The task. Report each line of the records that contains the string "text", copying the line in full. Matching is case-sensitive.

— Begin —

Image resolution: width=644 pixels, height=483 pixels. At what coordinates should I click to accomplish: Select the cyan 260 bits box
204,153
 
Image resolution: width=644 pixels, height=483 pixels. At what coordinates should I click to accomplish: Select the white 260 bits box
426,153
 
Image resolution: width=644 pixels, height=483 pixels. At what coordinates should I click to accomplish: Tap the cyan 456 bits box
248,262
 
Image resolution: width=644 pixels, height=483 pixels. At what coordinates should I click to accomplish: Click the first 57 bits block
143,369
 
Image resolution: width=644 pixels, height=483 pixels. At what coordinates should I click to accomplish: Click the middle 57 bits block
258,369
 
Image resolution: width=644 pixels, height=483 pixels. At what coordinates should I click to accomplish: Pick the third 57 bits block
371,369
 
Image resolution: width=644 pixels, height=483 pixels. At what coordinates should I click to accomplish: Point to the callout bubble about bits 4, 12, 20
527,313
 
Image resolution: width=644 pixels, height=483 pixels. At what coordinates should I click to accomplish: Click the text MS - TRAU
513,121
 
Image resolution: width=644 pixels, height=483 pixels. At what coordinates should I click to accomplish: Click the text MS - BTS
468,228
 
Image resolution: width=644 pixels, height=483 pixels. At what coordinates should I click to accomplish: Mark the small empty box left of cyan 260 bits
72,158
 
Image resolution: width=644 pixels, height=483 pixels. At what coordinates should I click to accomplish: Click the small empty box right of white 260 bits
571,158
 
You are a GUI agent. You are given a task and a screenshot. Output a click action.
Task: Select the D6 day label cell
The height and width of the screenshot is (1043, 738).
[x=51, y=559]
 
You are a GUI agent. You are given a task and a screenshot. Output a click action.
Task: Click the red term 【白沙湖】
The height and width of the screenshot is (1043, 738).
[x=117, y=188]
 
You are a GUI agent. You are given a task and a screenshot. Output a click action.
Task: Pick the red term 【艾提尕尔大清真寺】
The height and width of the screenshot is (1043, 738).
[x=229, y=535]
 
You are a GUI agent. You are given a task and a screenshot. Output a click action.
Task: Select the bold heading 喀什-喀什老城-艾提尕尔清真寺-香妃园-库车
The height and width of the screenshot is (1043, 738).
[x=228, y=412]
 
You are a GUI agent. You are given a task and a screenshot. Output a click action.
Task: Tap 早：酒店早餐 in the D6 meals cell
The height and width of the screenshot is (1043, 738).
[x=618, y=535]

— End —

Output.
Image resolution: width=644 pixels, height=483 pixels. At what coordinates should I click to accomplish: Click the text MS - TRAU
Image resolution: width=644 pixels, height=483 pixels. At what coordinates should I click to accomplish: Click the text MS - BTS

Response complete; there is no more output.